In 2018 my Dividend Portfolio showed a yield on 3.60%. That produced $6,483 in dividend income that year. (In this portfolio I put an equal $10,000 into each position and rebalance each year.)
The goal of this portfolio is to beat the yield on the 10-year Treasury. On January 1, 2018 the yield on the 10-year Treasury was 2.58%.
In 2019 my Dividend Portfolio showed a yield of 4.90%. I held fewer stocks in that portfolio that year but I still managed to produce $6,365 in dividend income that year.
On January 1, 2019, the yield on the 10-year Treasury was 2.71%.
But as THEY always tell us, there’s no free lunch in the financial markets. When you reach for yield above the “risk-free” return on Treasuries, you expose yourself to the chance that you’ll find yourself looking at a loss of capital.
And that’s exactly what my portfolio saw in 2018. Big time. The total return for that year was a negative 15.42% as some (many?) of the energy stocks and banks that I’d bought for the portfolio tumbled.
In 2019, despite the volatility of that year my total return was much better. The stocks in the portfolio dipped for the year but my price los was just 0.34%. The portfolio managed a 4.56% total return for the year.
The question that the results from these two years should raise in the mind of every dividend income investor is “How much risk to my capital am I willing to take on to beat the “risk-free” yield of a Treasury? That’s an especially important question in a period of extremely low yields. The yield on the 10-year Treasury today, was a very small 0.86%.
If you’re dependent on generating income from your portfolio a 0.86% yield is quite possibly a disaster. That yield is about one-third of the yield in 2018. I know lots of dividend income investors who use the income generated by their portfolio for such frivolities as rent or food or health care. Those folks can’t afford to see their portfolio income drop by two-thirds.
On the other hand, they also can’t afford to take too many years of 15% losses to their investment capital either. Finding that 15% in cash to top up an income-generating portfolio after an annual loss like that is quite possibly out of the realm of possibility.
Here’s the challenge that the current situation presents:
Ideally, we’d prefer a year like 2019 when we got a yield of 4.90% from the Dividend Portfolio at a “cost” of just 0.34%.
But while we prefer that situation to the loss to capital of 2018, we can’t always get what we want. Reaching for yield, and I only achieved roughly a 50% increase in yield over the 10-year Treasury that year, always includes the possibility of a loss. Of course, even owning the “risk free” benchmark Treasury cn produce a loss if interest rates climb, driving down the price of existing bonds, during the year. But still there is no doubt that reaching for higher yields adds risk to an income portfolio.

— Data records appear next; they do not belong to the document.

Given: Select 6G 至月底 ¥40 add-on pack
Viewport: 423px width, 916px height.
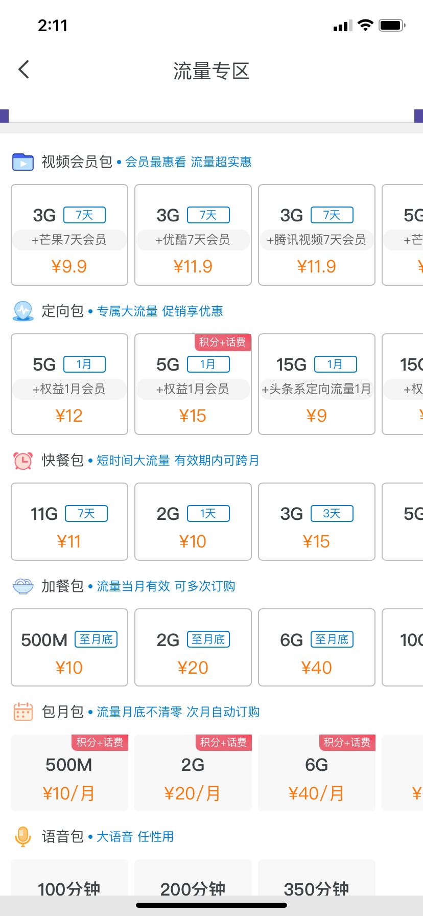Looking at the screenshot, I should pos(317,647).
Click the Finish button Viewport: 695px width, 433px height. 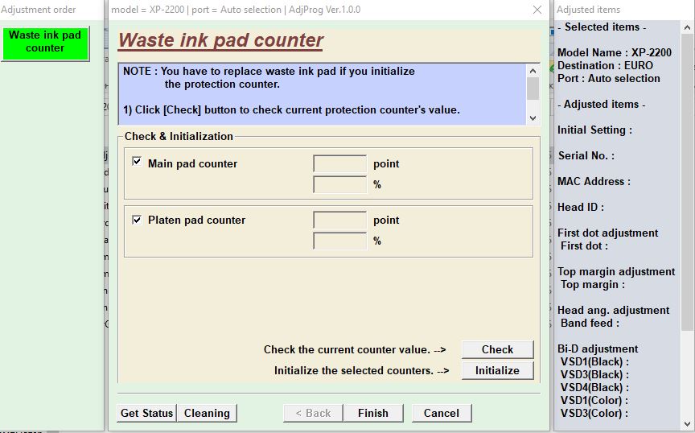[x=372, y=413]
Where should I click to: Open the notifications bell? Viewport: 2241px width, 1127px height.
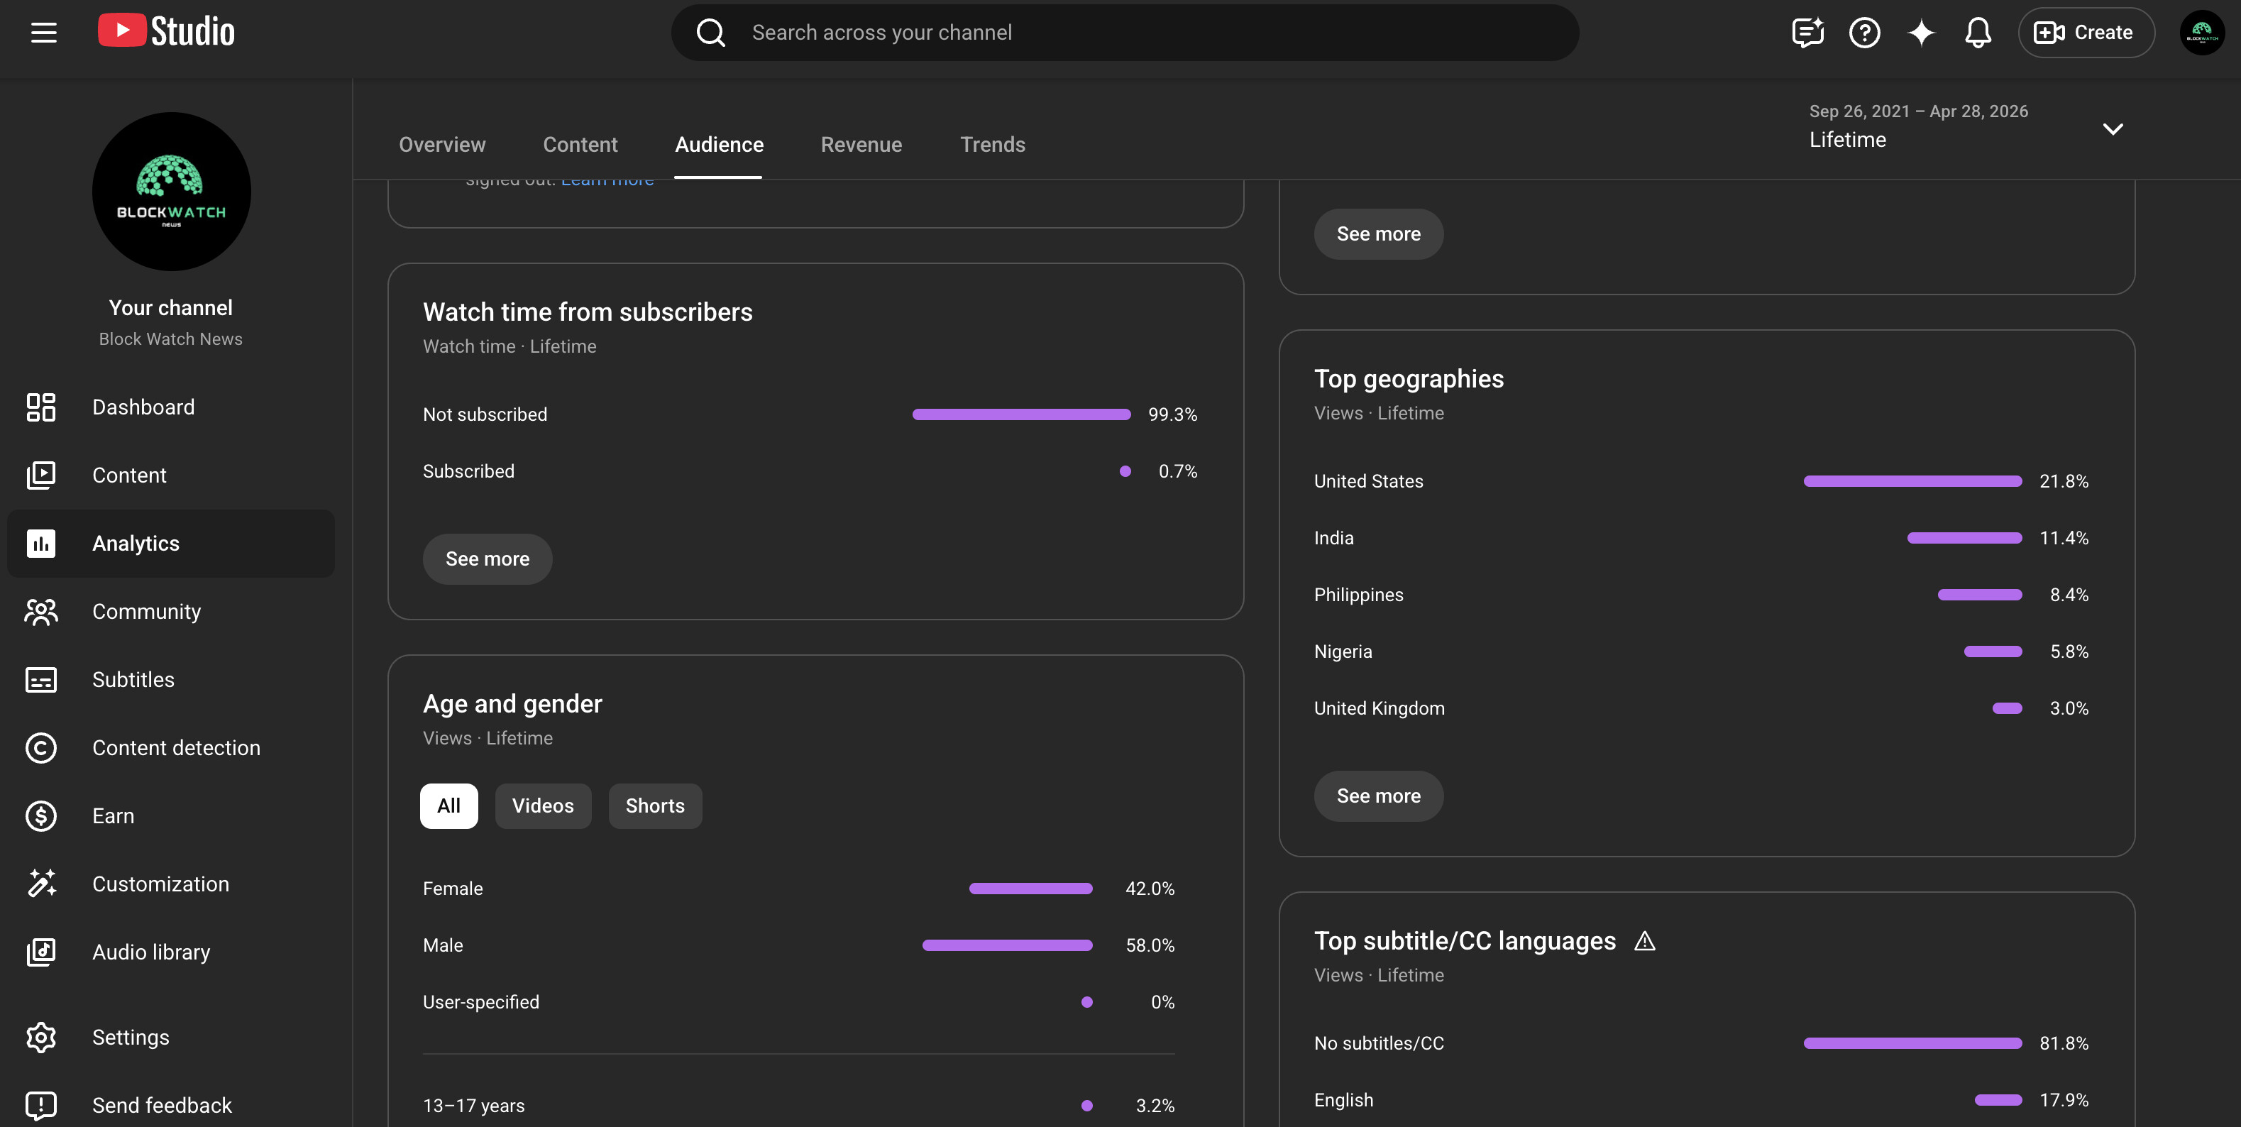tap(1977, 32)
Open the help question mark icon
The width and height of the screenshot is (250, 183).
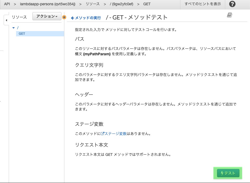pos(232,4)
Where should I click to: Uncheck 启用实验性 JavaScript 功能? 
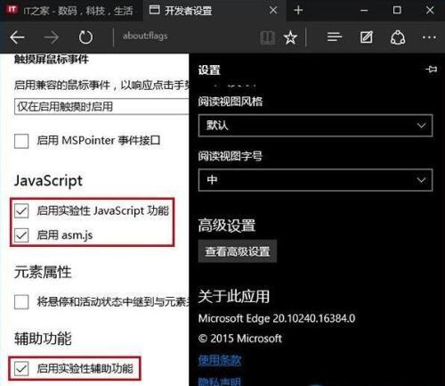click(x=21, y=211)
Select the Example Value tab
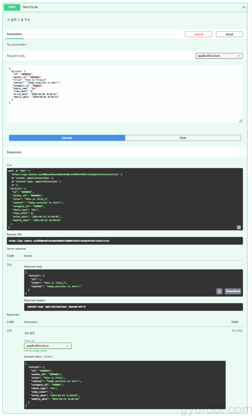The width and height of the screenshot is (252, 416). (33, 357)
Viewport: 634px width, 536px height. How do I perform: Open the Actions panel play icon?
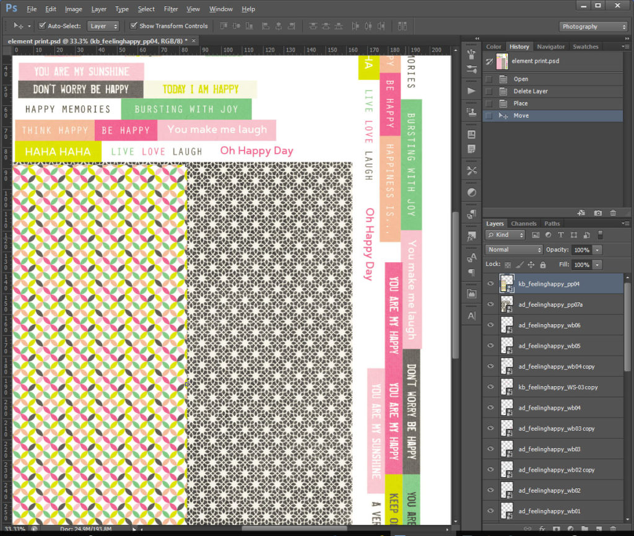pyautogui.click(x=472, y=90)
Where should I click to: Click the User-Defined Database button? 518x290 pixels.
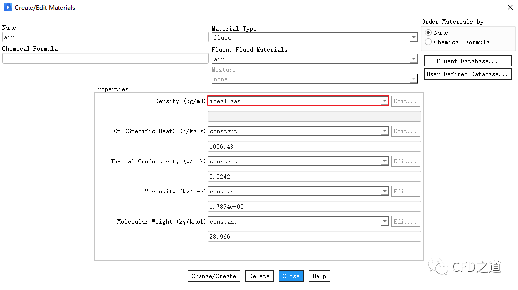467,74
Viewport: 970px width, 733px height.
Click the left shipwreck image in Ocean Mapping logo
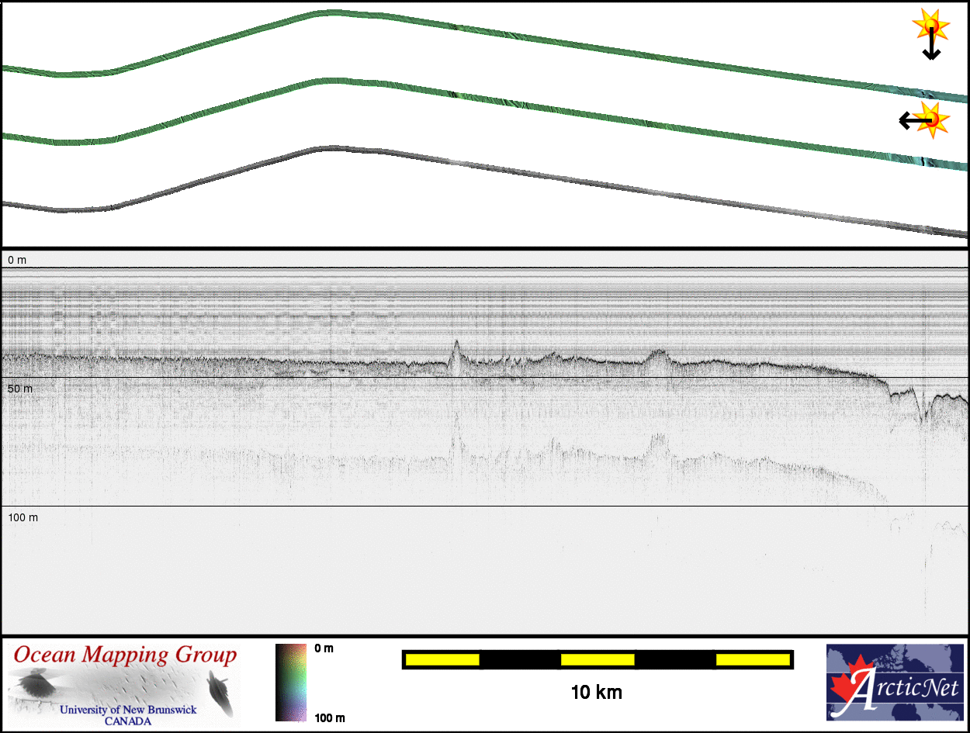coord(37,683)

So how do you sort out your own response to the challenge of dividend investing in an extended period of extraordinarily low interest rates?
The answer is going to be a very individual one.
It will depend on, among other things, your ability to make up for capital losses by adding cash to your income account. It will rest on how much you need a specific level of income from your portfolio–even at the cost of some loss of capital. It will depend, too, on whether you are cool-headed enough to analyze what went wrong with a loss-generating portfolio in any particulate year and if your able to introduce changes that fix the problem (assuming, of course, that there is a fixable problem and you’re loss isn’t simply a result of random fluctuation in the markets.)
And it will also depend on whether your circumstances require you to focus on the return and any potential losses from each year or where you have the option and financial resources to work in a longer period.
On of the reasons I’ve devoted my most recent Special Report on my subscription JubakAM.com site to dividend stocks is that 2020 looks like an extraordinarily good year for owners of dividend stocks. Now granted the 2020 isn’t over year, the performance for the year as of November 20 of the Dividend Portfolio is just about enough to make up for the loss of capital in 2018. The price gain for the portfolio is 8.93% as of November 20. The dividend yield is 3.13%. And the total return is 12.07%. The dividend income is $5324 as of that date
So far. I have hopes of making up for the total capital loss of 2018 this year. Although I know that it’s way to early to count my chickens.